▶ Work instructions: Transcribe these records line for line, with no changes.

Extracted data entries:
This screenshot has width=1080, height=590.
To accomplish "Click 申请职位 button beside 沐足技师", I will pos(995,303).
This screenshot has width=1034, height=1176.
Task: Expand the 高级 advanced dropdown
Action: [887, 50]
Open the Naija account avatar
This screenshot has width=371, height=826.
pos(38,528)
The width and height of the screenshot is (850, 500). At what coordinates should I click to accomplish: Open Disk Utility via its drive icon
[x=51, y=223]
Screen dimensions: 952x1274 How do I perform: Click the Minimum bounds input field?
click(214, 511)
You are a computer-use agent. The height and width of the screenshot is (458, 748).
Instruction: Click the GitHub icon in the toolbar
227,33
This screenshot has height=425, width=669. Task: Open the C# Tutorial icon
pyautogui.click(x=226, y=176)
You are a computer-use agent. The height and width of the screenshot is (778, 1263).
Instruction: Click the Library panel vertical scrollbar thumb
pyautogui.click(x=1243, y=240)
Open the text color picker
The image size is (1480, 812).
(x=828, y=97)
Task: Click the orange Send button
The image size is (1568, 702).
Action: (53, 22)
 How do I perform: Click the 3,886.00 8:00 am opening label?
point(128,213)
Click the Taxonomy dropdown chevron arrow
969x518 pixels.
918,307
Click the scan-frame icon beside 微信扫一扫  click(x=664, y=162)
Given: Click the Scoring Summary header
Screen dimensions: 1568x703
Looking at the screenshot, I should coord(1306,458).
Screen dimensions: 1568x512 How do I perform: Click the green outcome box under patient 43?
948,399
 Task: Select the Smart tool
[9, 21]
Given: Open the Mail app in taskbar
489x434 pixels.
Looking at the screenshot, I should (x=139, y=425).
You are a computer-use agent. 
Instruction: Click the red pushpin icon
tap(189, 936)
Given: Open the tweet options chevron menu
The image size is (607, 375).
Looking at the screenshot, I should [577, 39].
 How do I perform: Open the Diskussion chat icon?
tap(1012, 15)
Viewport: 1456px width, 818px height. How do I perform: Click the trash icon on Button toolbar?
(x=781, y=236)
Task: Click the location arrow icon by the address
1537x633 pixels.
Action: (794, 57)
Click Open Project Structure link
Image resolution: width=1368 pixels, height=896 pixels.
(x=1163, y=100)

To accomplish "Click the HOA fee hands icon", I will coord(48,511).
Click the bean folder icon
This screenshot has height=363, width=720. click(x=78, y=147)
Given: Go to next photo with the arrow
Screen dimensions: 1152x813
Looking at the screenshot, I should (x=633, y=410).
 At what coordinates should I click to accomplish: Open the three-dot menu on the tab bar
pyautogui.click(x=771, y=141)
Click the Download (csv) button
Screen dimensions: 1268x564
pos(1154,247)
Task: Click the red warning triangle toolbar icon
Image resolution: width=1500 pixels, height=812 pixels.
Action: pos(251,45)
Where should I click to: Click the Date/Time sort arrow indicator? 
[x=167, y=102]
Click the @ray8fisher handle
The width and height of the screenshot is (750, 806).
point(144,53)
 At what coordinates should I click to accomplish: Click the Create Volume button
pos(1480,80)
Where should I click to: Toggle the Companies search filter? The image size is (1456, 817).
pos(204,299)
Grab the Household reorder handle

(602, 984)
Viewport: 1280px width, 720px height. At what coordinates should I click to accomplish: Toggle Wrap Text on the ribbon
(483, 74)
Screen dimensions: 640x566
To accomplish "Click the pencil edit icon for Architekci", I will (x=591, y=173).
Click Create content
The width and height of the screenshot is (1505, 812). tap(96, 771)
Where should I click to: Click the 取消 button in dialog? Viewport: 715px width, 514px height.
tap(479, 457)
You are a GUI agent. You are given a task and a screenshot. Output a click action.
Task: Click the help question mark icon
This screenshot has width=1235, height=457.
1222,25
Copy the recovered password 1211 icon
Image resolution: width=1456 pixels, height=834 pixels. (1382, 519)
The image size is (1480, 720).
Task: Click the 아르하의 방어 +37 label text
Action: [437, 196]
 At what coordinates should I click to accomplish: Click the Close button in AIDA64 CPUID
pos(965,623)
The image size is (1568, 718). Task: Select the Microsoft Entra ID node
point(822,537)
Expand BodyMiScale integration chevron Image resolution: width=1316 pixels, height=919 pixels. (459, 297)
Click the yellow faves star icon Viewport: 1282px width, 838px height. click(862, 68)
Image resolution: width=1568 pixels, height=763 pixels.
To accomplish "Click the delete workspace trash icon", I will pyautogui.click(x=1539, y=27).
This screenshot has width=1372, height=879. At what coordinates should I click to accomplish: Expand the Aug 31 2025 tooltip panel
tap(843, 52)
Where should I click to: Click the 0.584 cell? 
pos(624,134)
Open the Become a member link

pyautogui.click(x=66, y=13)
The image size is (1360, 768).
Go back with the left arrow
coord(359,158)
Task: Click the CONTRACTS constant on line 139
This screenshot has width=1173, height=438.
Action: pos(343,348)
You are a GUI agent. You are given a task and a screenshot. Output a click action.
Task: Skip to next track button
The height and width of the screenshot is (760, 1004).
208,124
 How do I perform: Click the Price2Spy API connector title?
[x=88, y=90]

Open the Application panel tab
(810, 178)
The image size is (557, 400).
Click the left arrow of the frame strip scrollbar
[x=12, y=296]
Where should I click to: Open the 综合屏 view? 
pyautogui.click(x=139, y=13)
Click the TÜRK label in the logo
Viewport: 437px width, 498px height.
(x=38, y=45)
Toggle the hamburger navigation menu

▶ Answer:
This screenshot has width=1080, height=590.
To accomplish "Click 申请职位 button beside 沐足技师", I will pos(995,303).
This screenshot has width=1034, height=1176.
Task: Expand the 高级 advanced dropdown
Action: [887, 50]
Open the Naija account avatar
This screenshot has width=371, height=826.
pos(38,528)
The width and height of the screenshot is (850, 500). At what coordinates should I click to accomplish: Open Disk Utility via its drive icon
[x=51, y=223]
Screen dimensions: 952x1274 How do I perform: Click the Minimum bounds input field?
click(214, 511)
You are a computer-use agent. The height and width of the screenshot is (458, 748).
Instruction: Click the GitHub icon in the toolbar
227,33
This screenshot has height=425, width=669. Task: Open the C# Tutorial icon
pyautogui.click(x=226, y=176)
You are a computer-use agent. The height and width of the screenshot is (778, 1263).
Instruction: Click the Library panel vertical scrollbar thumb
pyautogui.click(x=1243, y=240)
Open the text color picker
The image size is (1480, 812).
(x=828, y=97)
Task: Click the orange Send button
The image size is (1568, 702).
Action: (53, 22)
 How do I perform: Click the 3,886.00 8:00 am opening label?
point(128,213)
Click the Taxonomy dropdown chevron arrow
969x518 pixels.
918,307
Click the scan-frame icon beside 微信扫一扫  click(x=664, y=162)
Given: Click the Scoring Summary header
Screen dimensions: 1568x703
Looking at the screenshot, I should coord(1306,458).
Screen dimensions: 1568x512 How do I perform: Click the green outcome box under patient 43?
948,399
 Task: Select the Smart tool
[9, 21]
Given: Open the Mail app in taskbar
489x434 pixels.
Looking at the screenshot, I should (x=139, y=425).
You are a computer-use agent. 
Instruction: Click the red pushpin icon
tap(189, 936)
Given: Open the tweet options chevron menu
The image size is (607, 375).
Looking at the screenshot, I should [577, 39].
 How do I perform: Open the Diskussion chat icon?
tap(1012, 15)
Viewport: 1456px width, 818px height. How do I perform: Click the trash icon on Button toolbar?
(x=781, y=236)
Task: Click the location arrow icon by the address
1537x633 pixels.
Action: (794, 57)
Click Open Project Structure link
Image resolution: width=1368 pixels, height=896 pixels.
(x=1163, y=100)

To accomplish "Click the HOA fee hands icon", I will coord(48,511).
Click the bean folder icon
This screenshot has height=363, width=720. click(x=78, y=147)
Given: Go to next photo with the arrow
Screen dimensions: 1152x813
Looking at the screenshot, I should (x=633, y=410).
 At what coordinates should I click to accomplish: Open the three-dot menu on the tab bar
pyautogui.click(x=771, y=141)
Click the Download (csv) button
Screen dimensions: 1268x564
pos(1154,247)
Task: Click the red warning triangle toolbar icon
Image resolution: width=1500 pixels, height=812 pixels.
Action: pos(251,45)
Where should I click to: Click the Date/Time sort arrow indicator? 
[x=167, y=102]
Click the @ray8fisher handle
The width and height of the screenshot is (750, 806).
point(144,53)
 At what coordinates should I click to accomplish: Click the Create Volume button
pos(1480,80)
Where should I click to: Toggle the Companies search filter? The image size is (1456, 817).
pos(204,299)
Grab the Household reorder handle

(602, 984)
Viewport: 1280px width, 720px height. At what coordinates should I click to accomplish: Toggle Wrap Text on the ribbon
(483, 74)
Screen dimensions: 640x566
To accomplish "Click the pencil edit icon for Architekci", I will (x=591, y=173).
Click Create content
The width and height of the screenshot is (1505, 812). tap(96, 771)
Where should I click to: Click the 取消 button in dialog? Viewport: 715px width, 514px height.
tap(479, 457)
You are a GUI agent. You are given a task and a screenshot. Output a click action.
Task: Click the help question mark icon
This screenshot has width=1235, height=457.
1222,25
Copy the recovered password 1211 icon
Image resolution: width=1456 pixels, height=834 pixels. (1382, 519)
The image size is (1480, 720).
Task: Click the 아르하의 방어 +37 label text
Action: [437, 196]
 At what coordinates should I click to accomplish: Click the Close button in AIDA64 CPUID
pos(965,623)
The image size is (1568, 718). Task: Select the Microsoft Entra ID node
point(822,537)
Expand BodyMiScale integration chevron Image resolution: width=1316 pixels, height=919 pixels. (459, 297)
Click the yellow faves star icon Viewport: 1282px width, 838px height. click(862, 68)
Image resolution: width=1568 pixels, height=763 pixels.
To accomplish "Click the delete workspace trash icon", I will pyautogui.click(x=1539, y=27).
This screenshot has width=1372, height=879. At what coordinates should I click to accomplish: Expand the Aug 31 2025 tooltip panel
tap(843, 52)
Where should I click to: Click the 0.584 cell? 
pos(624,134)
Open the Become a member link

pyautogui.click(x=66, y=13)
The image size is (1360, 768).
Go back with the left arrow
coord(359,158)
Task: Click the CONTRACTS constant on line 139
This screenshot has width=1173, height=438.
Action: pos(343,348)
You are a GUI agent. You are given a task and a screenshot. Output a click action.
Task: Skip to next track button
The height and width of the screenshot is (760, 1004).
208,124
 How do I perform: Click the Price2Spy API connector title?
[x=88, y=90]

Open the Application panel tab
(810, 178)
The image size is (557, 400).
Click the left arrow of the frame strip scrollbar
[x=12, y=296]
Where should I click to: Open the 综合屏 view? 
pyautogui.click(x=139, y=13)
Click the TÜRK label in the logo
Viewport: 437px width, 498px height.
(x=38, y=45)
Toggle the hamburger navigation menu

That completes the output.